D-glucose acts via sodium/glucose cotransporter 1 to increase NHE3 in mouse jejunal brush border by a Na+/H+ exchange regulatory factor 2-dependent process.

摘要

BACKGROUND & AIMS: Oral rehydration solutions reduce diarrhea-associated mortality. Stimulated sodium absorption by these solutions is mediated by the Na(+)/H(+) hydrogen exchanger NHE3 and is increased by Na(+)-glucose co-transport in vitro, but the mechanisms of this up-regulated process are only partially understood. METHODS: Intracellular pH was measured in jejunal enterocytes of wild-type mice and mice with disrupted Na+/H+ exchange regulatory co-factor 2 (NHERF2-/- mice) by multiphoton microscopy. Diarrhea was induced by cholera toxin. Caco-2BBe cells that express NHE3 and the sodium/glucose cotransporter 1 (SGLT1) were studied by fluorometry, before and after siRNA-mediated knockdown of NHERF1 or NHERF2. NHE3 distribution was assessed by cell-surface biotinylation and confocal microscopy. Brush-border mobility was determined by fluorescence recovery after photobleaching and confocal microscopy.
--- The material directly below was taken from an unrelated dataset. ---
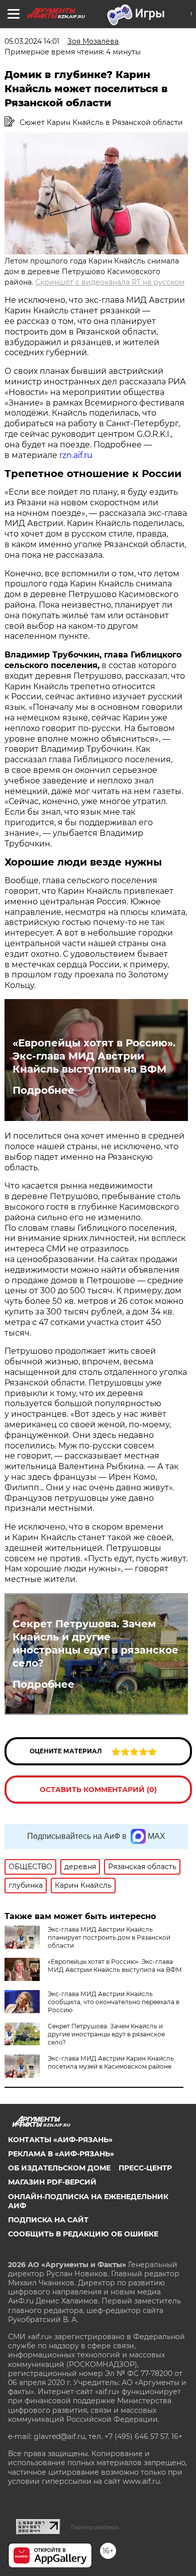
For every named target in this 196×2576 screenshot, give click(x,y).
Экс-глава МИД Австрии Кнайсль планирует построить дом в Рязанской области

RESULTS: The nonmetabolized SGLT1 substrate alpha-methyl-D-Glu (alpha-MD-G) activated jejunal NHE3; this process required Akt and NHERF2. alpha-MD-G normalized NHE3 activity after cholera toxin-induced diarrhea. alpha-MD-G-stimulated jejunal NHE3 activity was defective in NHERF2-/- mice and cells with NHERF2 knockdown, but occurred normally with NHERF1 knockdown; was associated with increased NHE3 surface expression in Caco-2 cells, which also was NHERF2-dependent; was associated with dissociation of NHE3 from NHERF2 and an increase in the NHE3 mobile fraction from the brush border; and was accompanied by a NHERF2 ezrin-radixin-moesin-binding domain-dependent increase in co-precipitation of ezrin with NHE3. CONCLUSIONS: SGLT1-mediated Na-glucose co-transport stimulates NHE3 activity in vivo by an Akt- and NHERF2-dependent signaling pathway. It is associated with increased brush-border NHE3 and association between ezrin and NHE3. Activation of NHE3 corrects cholera toxin-induced defects in Na absorption and might contribute to the efficacy of oral rehydration solutions.